Prompt
Retrieve each line that contains the word "will" from the entries below.

[Data items]

=== Section Start ===

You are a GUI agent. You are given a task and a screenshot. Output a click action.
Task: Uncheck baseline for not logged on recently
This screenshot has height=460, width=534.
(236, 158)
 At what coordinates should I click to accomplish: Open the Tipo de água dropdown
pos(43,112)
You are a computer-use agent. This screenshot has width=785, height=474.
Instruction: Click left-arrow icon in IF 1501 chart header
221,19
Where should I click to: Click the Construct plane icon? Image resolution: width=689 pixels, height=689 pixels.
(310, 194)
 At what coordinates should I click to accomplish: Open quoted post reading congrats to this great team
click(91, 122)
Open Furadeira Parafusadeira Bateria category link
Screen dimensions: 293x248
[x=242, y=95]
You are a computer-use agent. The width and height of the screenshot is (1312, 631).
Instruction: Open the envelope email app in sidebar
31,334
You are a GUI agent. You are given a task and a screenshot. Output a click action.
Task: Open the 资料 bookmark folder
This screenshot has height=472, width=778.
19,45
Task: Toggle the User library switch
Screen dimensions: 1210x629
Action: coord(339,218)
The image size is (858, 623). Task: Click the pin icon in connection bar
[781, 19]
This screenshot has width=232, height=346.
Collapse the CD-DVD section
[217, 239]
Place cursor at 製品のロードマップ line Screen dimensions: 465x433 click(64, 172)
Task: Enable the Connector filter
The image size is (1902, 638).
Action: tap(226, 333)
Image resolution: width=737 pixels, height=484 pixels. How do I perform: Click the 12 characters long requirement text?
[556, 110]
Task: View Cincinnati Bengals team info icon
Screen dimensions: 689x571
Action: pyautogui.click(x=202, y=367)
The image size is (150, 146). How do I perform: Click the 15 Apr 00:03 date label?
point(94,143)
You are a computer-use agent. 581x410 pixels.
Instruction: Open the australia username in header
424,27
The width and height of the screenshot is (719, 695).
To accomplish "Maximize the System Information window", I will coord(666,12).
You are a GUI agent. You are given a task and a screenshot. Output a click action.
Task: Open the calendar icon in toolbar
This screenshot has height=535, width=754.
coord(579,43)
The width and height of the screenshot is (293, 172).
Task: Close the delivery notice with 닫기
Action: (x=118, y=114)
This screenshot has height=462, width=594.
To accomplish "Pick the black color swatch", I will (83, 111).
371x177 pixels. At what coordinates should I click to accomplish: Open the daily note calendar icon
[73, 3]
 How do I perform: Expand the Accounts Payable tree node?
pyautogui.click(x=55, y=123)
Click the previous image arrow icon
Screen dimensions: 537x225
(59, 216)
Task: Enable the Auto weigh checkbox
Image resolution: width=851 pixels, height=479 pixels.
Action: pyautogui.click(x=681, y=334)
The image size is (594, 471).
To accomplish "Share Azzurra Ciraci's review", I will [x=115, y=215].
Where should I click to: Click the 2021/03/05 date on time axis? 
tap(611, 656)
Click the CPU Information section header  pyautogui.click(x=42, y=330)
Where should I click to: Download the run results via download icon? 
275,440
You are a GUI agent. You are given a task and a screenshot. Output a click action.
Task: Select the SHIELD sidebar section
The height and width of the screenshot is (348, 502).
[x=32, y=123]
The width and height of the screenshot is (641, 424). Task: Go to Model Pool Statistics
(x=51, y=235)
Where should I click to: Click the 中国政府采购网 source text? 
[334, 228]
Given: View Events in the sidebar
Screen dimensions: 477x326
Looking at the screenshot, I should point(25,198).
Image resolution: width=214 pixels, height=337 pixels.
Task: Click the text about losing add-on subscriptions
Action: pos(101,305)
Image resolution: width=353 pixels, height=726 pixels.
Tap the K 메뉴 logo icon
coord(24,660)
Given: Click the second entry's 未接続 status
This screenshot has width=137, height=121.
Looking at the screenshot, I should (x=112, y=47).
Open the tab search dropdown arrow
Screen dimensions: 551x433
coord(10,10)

=== Section End ===

Answer box
To accomplish "Maximize the System Information window", I will coord(666,12).
To accomplish "Pick the black color swatch", I will (83, 111).
To accomplish "Share Azzurra Ciraci's review", I will [x=115, y=215].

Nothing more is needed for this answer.